Le design fait sa révolution
Les imprimantes 3D et les biotechnologies sont les nouvelles championnes d’une production qui pense le monde de demain et tente d’expérimenter le vivant comme médium de fabrication plus écologique.
De plus en plus, les architectes et les designers inventent de nouvelles formes esthétiques grâce aux nouvelles technologies. C’est ce que la récente Biennale de design de Saint-Étienne a essayé de nous montrer cette année, en prenant pour exemple la Chine comme acteur incontournable de la révolution numérique du XXIe siècle, foisonnante d’entreprises à la pointe dans les mégapoles de Shanghai et Shenzhen, mais bien loin du souci écologique. Étonnamment, aucun contrepoint, aucune mention des problématiques dues à la surpopulation et à la pollution ravageuse… Cette biennale, constituée d’expositions dénuées de contenus créatifs intéressants et noyées dans un propos théorique trop conceptuel, en a oublié les artistes d’aujourd’hui et leurs propositions, trop occupée à satisfaire un discours politique et bien-pensant. Pourtant, ils sont nombreux, les designers imaginatifs qui nous enthousiasment ou, au contraire, nous alertent, un peu désabusés, sur les désastres à venir de notre société de l’anthropocène. La Triennale de design de Milan le titre assez justement Broken Nature en nous suggérant ce point de vue : le design a-t-il le pouvoir de réparer notre planète, et cela passe-t-il par les nouvelles technologies ?

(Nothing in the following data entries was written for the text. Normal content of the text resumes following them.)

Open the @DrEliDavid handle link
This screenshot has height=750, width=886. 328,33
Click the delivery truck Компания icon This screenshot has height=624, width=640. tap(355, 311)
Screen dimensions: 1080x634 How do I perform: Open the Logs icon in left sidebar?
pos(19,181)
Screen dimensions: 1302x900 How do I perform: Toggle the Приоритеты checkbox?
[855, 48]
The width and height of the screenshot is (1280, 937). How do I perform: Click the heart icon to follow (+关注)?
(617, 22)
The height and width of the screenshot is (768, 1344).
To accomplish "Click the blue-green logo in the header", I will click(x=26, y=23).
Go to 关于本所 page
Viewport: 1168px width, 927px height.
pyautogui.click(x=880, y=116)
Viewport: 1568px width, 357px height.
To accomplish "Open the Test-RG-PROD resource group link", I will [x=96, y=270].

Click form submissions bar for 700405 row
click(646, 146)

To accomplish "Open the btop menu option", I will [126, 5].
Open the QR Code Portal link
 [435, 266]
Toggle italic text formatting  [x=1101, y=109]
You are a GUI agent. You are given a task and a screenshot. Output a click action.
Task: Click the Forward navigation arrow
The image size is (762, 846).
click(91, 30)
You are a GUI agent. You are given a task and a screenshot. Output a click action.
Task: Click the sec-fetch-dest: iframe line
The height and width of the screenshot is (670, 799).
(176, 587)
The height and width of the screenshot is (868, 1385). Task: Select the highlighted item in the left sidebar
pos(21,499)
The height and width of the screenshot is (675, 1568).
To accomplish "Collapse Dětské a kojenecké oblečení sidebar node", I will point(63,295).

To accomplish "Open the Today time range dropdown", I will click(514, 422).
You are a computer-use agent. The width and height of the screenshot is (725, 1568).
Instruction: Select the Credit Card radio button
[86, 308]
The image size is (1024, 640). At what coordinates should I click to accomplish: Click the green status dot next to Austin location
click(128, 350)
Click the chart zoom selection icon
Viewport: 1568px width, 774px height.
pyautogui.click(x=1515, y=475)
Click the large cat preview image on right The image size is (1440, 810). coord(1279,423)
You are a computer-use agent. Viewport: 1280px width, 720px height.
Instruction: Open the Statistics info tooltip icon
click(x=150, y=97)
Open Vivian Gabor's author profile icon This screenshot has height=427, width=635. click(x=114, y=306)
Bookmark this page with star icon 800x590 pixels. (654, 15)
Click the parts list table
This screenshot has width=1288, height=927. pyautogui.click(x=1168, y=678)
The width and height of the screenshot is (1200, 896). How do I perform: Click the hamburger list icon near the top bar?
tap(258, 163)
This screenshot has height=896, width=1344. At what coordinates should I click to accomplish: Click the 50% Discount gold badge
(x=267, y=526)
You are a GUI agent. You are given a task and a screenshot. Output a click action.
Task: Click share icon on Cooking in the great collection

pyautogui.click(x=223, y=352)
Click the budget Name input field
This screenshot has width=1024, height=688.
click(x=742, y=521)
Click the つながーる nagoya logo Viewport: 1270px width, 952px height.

Création à l’aide de matériaux vivants
Ainsi voit-on naître ce que l’on appelle désormais la « biofabrication » : des vêtements de mode et des accessoires à base de molécules, de bactéries, de levures, des briques ou des meubles à base de champignons telle la chaise Mycelium Chair d’Éric Klarenbeek dans l’exposition La Fabrique du vivant au Centre Pompidou qui indiquait que « la création contemporaine découvre de nouvelles formes d’interaction avec le domaine des sciences du vivant, des neurosciences et de la biologie synthétique ». Les designers envisagent désormais ce que l’on nomme le design computationnel, une nouvelle grammaire esthétique qui reproduit les mécanismes génératifs du vivant en hybridant matières vivantes et industrielles. Airbus n’a-t-il pas utilisé un algorithme capable de reproduire la structure d’un organisme monocellulaire pour construire une cloison de cabine A320, 45% plus légère que les anciennes et donc plus économique ? Plusieurs exemples de beaux objets hybrides étaient aussi montrés dans l’exposition Design et merveilleux du Musée d’art moderne et contemporain de Saint-Étienne l’hiver dernier, dont la chaise avant-gardiste Solid C2 (2004) du Français Patrick Jouin, pionnier de l’impression 3D appliquée au design. Aujourd’hui, il continue ses expérimentations et vient de réaliser le prototype Tamu, nouvelle assise en impression 3D qui économise les matériaux en mimant les capacités infinies de Dame Nature. L’impression 3D peut aussi servir des causes sociales à des coûts abordables. Tel est le cas du projet du designer suisse Yves Béhar, fondateur du studio Fuseproject, qui s’est allié à l’association New Story et au fabricant d’imprimantes 3D béton ICON pour expérimenter un projet de lotissement en impression 3D en Amérique latine pour des populations défavorisées (une première maison de 32 m2 a été réalisée en 48h pour environ 10’000 dollars, et le projet devrait voir le jour d’ici à quelques mois).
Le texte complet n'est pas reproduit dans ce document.